The first of a number of collected images kindly sent to me by my Other Mother, to be excavated, played with and worked with

In normal times, I would like to photograph them in such a way that combines some semblance of who they are in themselves and who they are to me. Perhaps a photography that honours them, that tells of my love – and sense of gratitude – for them.

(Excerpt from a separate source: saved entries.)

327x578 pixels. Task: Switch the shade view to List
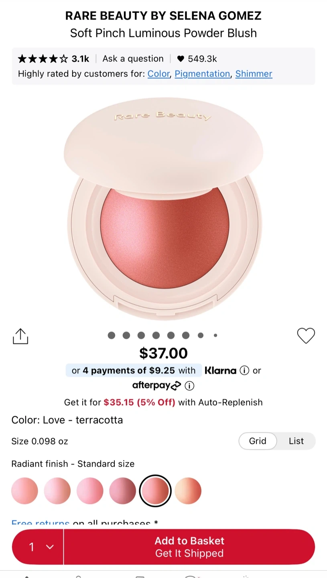tap(296, 441)
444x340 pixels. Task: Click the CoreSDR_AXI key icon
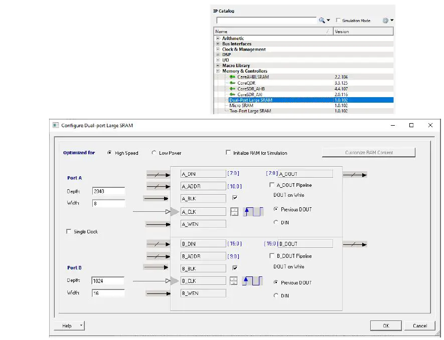click(x=232, y=94)
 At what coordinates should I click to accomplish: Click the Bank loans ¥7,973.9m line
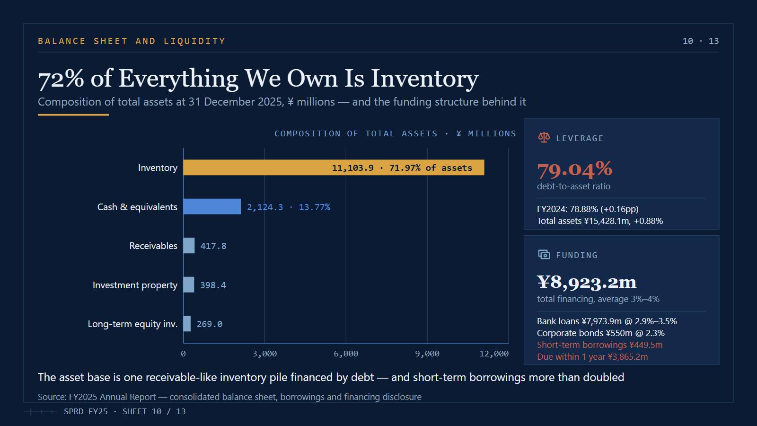607,321
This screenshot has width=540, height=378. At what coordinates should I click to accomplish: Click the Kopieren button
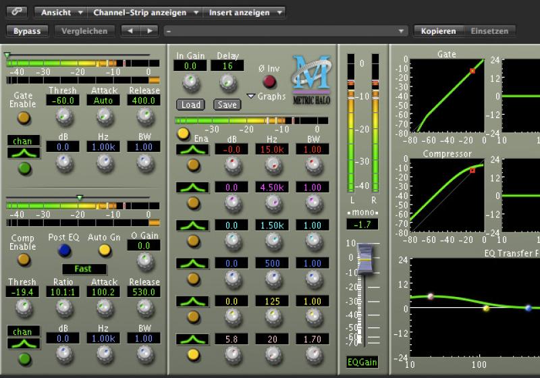[x=438, y=31]
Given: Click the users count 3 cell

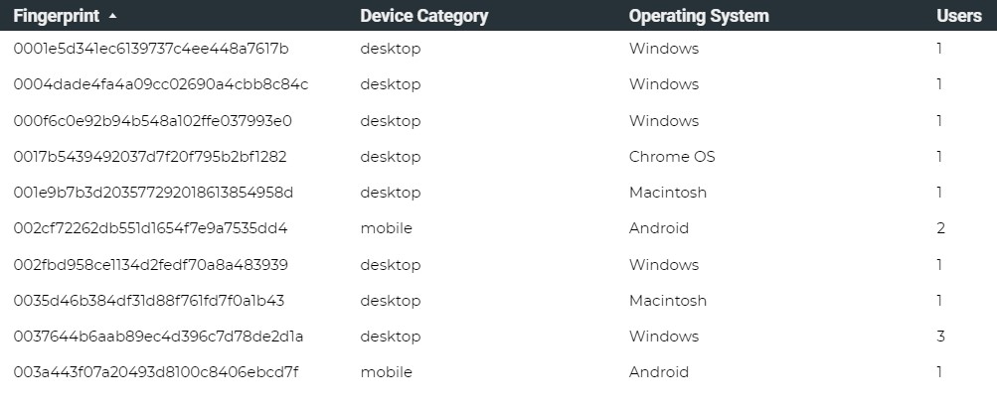Looking at the screenshot, I should (940, 337).
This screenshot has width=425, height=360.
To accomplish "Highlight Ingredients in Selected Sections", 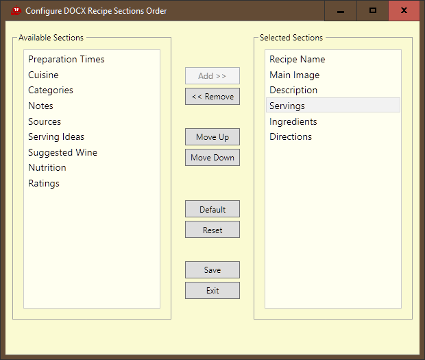I will [293, 121].
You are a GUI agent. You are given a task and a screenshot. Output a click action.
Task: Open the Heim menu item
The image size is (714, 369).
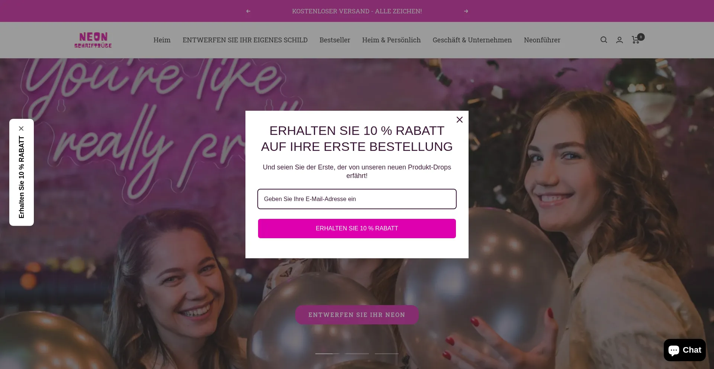(x=162, y=40)
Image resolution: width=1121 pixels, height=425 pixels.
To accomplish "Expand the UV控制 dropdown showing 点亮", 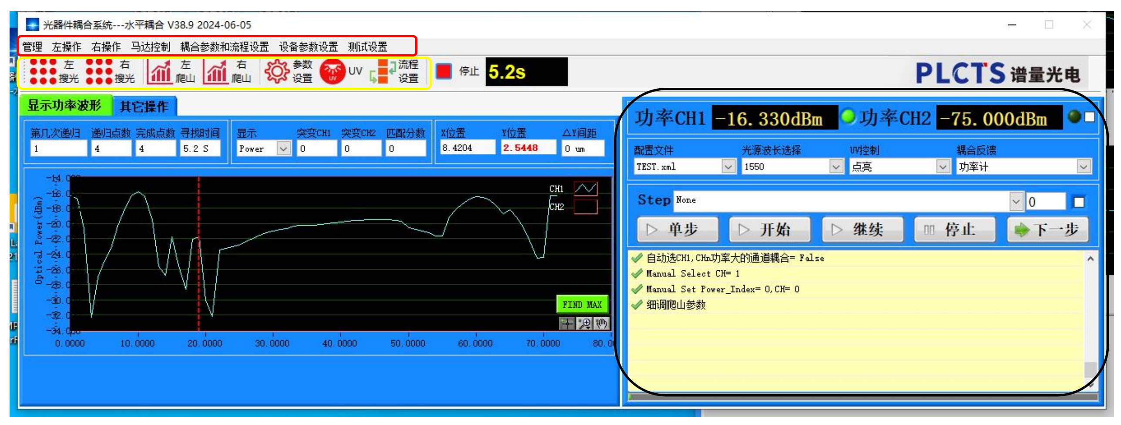I will click(x=943, y=167).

As I put it to one of my other mothers in a letter:

I would like to create…images of those vital women (without whom, I honestly believe I would not have been able to maintain a healthy marriage or be a half decent father to a daughter!).

Letter to Julie

But these are not normal times. And perhaps my desire to pare down these portraits to a ‘she-me’ photographic dyad might not be the only strategy available.

During the Christmas break I discovered the work of Paul Mpagi Sepuya for the first time. He’s bowled me over both his general portrait work and with his STUDIO WORK series.

The STUDIO WORK, in Sepuya’s words, is “a project of photographs and related personal archive material” in which “the background of the ever-changing studio space became the repeating element in the series as the subjects, figures, and objects at the centre of the pictures cycled in and out”.

“I realised,” Sepuya goes on, “I realised I needed to work with another kind of fragmentation that was more accountable to me, my hand, etc. So that’s where the kind of cutting and tearing and “collaging” on the mirror surface comes in.”

But it was his use of the phrase “recursive loop of time” that struck through me like a knife. His work is a circular and personally involved act of excavation, of re-working previous captured moments into new time, and new moments.

Our work is very different. But there is something about his strategy that I find searingly relevant to my ‘Other Mothers’, and offers a starting point – that of excavation, of dealing with physicality, of nostalgia, of recursive loops in time – to the work I am so desperately excited (and, yes, a little emotionally hesitant) to begin.

References:

Paul Mpagi Sepuya, Wassan Al-Khudhairi, Moffitt, E., Museum, A. and Museum, A. (2020). Paul Mpagi Sepuya. St. Louis, Mo.: Contemporary Art Museum ; New York, N.Y.